Single by Chic

from the album Risqué
- B-side: "Will You Cry (When You Hear This Song)"
- Released: December 1979
- Recorded: 1979
- Studio: Power Station, New York City
- Genre: Disco
- Length: 6:38 (album version) 3:51 (single version)
- Label: Atlantic (3683)
- Songwriter(s): Bernard Edwards; Nile Rodgers;
- Producer(s): Bernard Edwards; Nile Rodgers;

Chic singles chronology
| "My Forbidden Lover" (1979) | "My Feet Keep Dancing" (1979) | "Rebels Are We" (1980) |

= My Feet Keep Dancing =

"My Feet Keep Dancing" is the third single from Chic's third studio album Risqué.
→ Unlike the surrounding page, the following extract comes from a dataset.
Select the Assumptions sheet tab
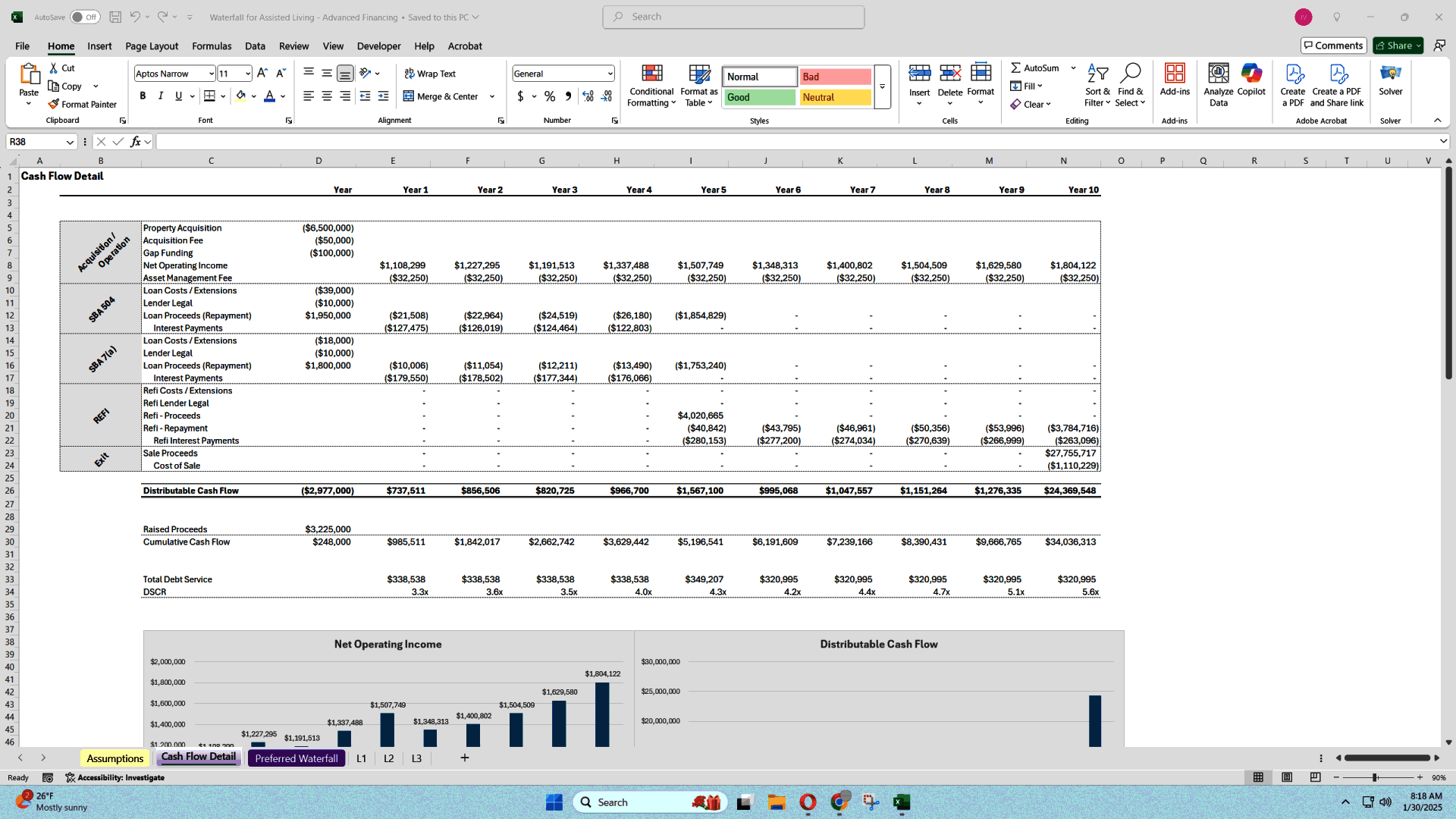The width and height of the screenshot is (1456, 819). pos(114,758)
It features a co-lead vocal by Luci Martin and Bernard Edwards and a tap dance solo by Fayard Nicholas (of the Nicholas Brothers), Eugene Jackson (of Our Gang), and Sammy Warren.

Cash Box described it as an "ear-catching dance concoction, with its rhythmic use of strings." Record World called it "a fine example of how Chic sets the standards for today's dance music."

==Track listings==
- Atlantic 7" 3638, 1979
- A. "My Feet Keep Dancing" (7" Edit) - 3:51
- B. "Will You Cry (When You Hear This Song)" - 4:05

- Atlantic promo 12" DSKO 220
- A. "My Feet Keep Dancing" - 6:38
- B. "Will You Cry (When You Hear This Song)" - 4:05

==Chart==
The song reached #21 on the UK singles chart in January 1980, spending 9 weeks on the chart. It failed to enter US Billboard R&B chart top 40, peaking at #42. On the Dance Club Songs chart, "My Feet Keep Dancing," along with "Good Times" and "My Forbidden Lover," peaked at #3.